» **Exercise directions**
Continue the abstract on neural differentiation of stem cells on an iron oxide–polyurethane scaffold from the point where it stops.

» **Supplied passage**
* * * * * * * * *
Improved Neural Differentiation of Human-induced Pluripotent Stem Cell [hiPSCs] on a Novel Polyurethane-based Scaffold Containing Iron Oxide Nanoparticles [Fe2O3 NPs]

Abstract

Background: Repair of the nervous system in humans has always been complicated and faced difficulties. Cell transplantation approaches using biocompatible scaffolds might be an attractive therapeutic strategy for neuronal regeneration.

Objective: We designed a cell delivery platform based on polyurethane [PU] and modified it with iron oxide nanoparticles [Fe₂O₃ NPs] for neural induction of human-induced pluripotent stem cells [hiPSC]. Forskolin, IBMX, and different ratios of FBS were employed to induce neurogenesis of hiPSCs. Neural differentiations were assessed at the level of genes and proteins.
* * * * * * * * *
» **Extracted information**
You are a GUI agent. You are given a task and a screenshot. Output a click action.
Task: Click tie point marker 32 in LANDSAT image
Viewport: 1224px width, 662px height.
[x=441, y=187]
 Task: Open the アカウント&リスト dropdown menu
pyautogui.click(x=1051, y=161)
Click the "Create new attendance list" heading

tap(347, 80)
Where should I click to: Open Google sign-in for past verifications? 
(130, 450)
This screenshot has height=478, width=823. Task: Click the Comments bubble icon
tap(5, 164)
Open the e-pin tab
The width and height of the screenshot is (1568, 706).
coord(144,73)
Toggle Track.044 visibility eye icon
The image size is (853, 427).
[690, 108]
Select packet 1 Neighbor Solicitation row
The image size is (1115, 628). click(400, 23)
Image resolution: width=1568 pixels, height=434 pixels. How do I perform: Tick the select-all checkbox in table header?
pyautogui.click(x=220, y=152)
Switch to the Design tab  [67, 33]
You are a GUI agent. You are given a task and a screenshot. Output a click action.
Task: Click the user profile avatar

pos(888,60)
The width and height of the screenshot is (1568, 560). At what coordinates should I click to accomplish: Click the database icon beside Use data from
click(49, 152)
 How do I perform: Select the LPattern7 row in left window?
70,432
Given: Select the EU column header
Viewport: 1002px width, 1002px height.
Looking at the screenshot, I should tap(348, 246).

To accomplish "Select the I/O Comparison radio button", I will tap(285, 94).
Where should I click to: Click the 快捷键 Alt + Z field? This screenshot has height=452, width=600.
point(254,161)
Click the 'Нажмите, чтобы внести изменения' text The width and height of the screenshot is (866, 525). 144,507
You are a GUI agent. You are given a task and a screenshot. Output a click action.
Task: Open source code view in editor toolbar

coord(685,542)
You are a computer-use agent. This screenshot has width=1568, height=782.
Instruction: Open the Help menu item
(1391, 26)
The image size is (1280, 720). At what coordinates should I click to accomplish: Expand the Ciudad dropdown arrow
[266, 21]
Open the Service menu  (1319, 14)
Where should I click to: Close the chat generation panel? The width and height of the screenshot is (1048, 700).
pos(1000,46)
* * * * * * * * *
» **Result of the task**
Methods: As was shown by MTT colorimetric assay, the proliferation and viability of SNL 76/7 on PU/ Fe₂O₃ were superior in comparison with pure PU and Fe₂O₃. hiPSCs cultured with PU/Fe₂O₃ exhibited an elevated expression of β3-tubulin, MAP2, NSE, OLIG2, as compared to controls. Furthermore, Acridine Orange staining assured the survival and viability of hiPSCs after 14 days of differentiation.

Results: All in all, our findings pointed out the biocompatibility and positive regulatory effect of PU/Fe₂O₃ on neural markers.

Conclusion: We believe this scaffold could be a potential candidate for future nerve differentiation applications.

Keywords: Fe₂O₃; Neural differentiation; human induced pluripotent stem cell; iron oxide nanoparticles; nanocomposite scaffold; polyurethanes.